[Start of QUOTED TEXT]

Tanker operations during laden voyage

Tanker operations during laden voyage
Tanker operations during laden voyage

The daily operation of oil tankers involved many hazards. There are many check items that should be complied with to ensure a safe working atmosphere. The Chief Officer shall manage cargo oil and carry out related operations.

Water And Cargo Oil Measurement

As following the Charterer’s instructions, measure water contained in the cargo and the quantity of cargo oil in each tank during voyage in calm waters.

Every day, during the loaded passage, the Levels (Ullage) and Temperatures (in case of heated cargo) of cargo shall be measured and recorded. Any unexpected change in such levels shall be reported. This check is to monitor for any increase or decrease and inflow of oil into other tanks due to valve leakage.

Vapor Control

When evolution of cargo vapors is significant in case of gassy / volatile cargoes, confirm complete maintaining of closure of openings. and normal operation of breather valves, and spray water over the deck for cooling as required to prevent vapor loss.

[End of QUOTED TEXT]

STATED PROBLEM:
Reproduce the passage on tanker operations during a laden voyage word for word, starting at "Every day, during" and stopping after "prevent vapor loss.".

[Start of DATA SHOWN]

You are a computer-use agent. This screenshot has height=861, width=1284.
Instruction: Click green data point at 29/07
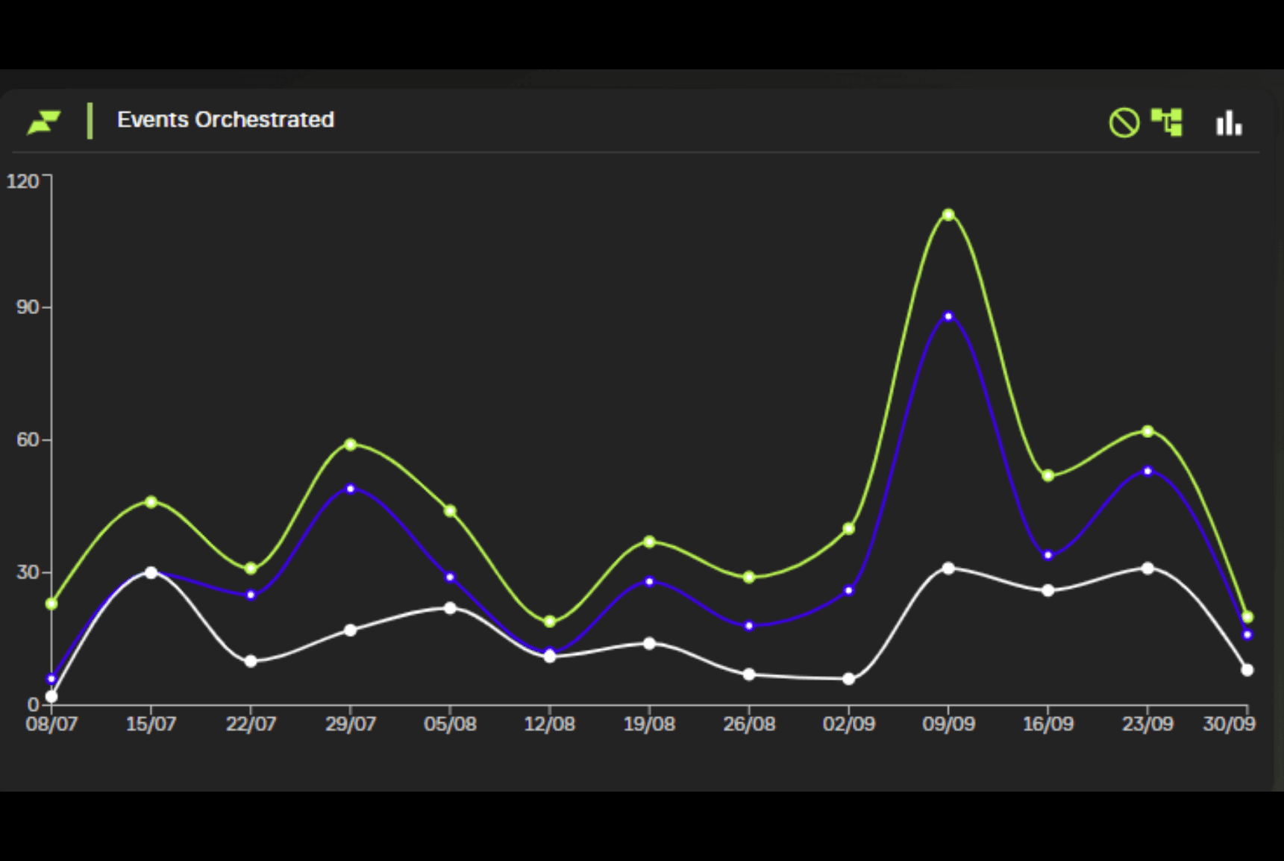click(351, 445)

[End of DATA SHOWN]

SOLUTION BELOW:
Every day, during the loaded passage, the Levels (Ullage) and Temperatures (in case of heated cargo) of cargo shall be measured and recorded. Any unexpected change in such levels shall be reported. This check is to monitor for any increase or decrease and inflow of oil into other tanks due to valve leakage.

Vapor Control

When evolution of cargo vapors is significant in case of gassy / volatile cargoes, confirm complete maintaining of closure of openings. and normal operation of breather valves, and spray water over the deck for cooling as required to prevent vapor loss.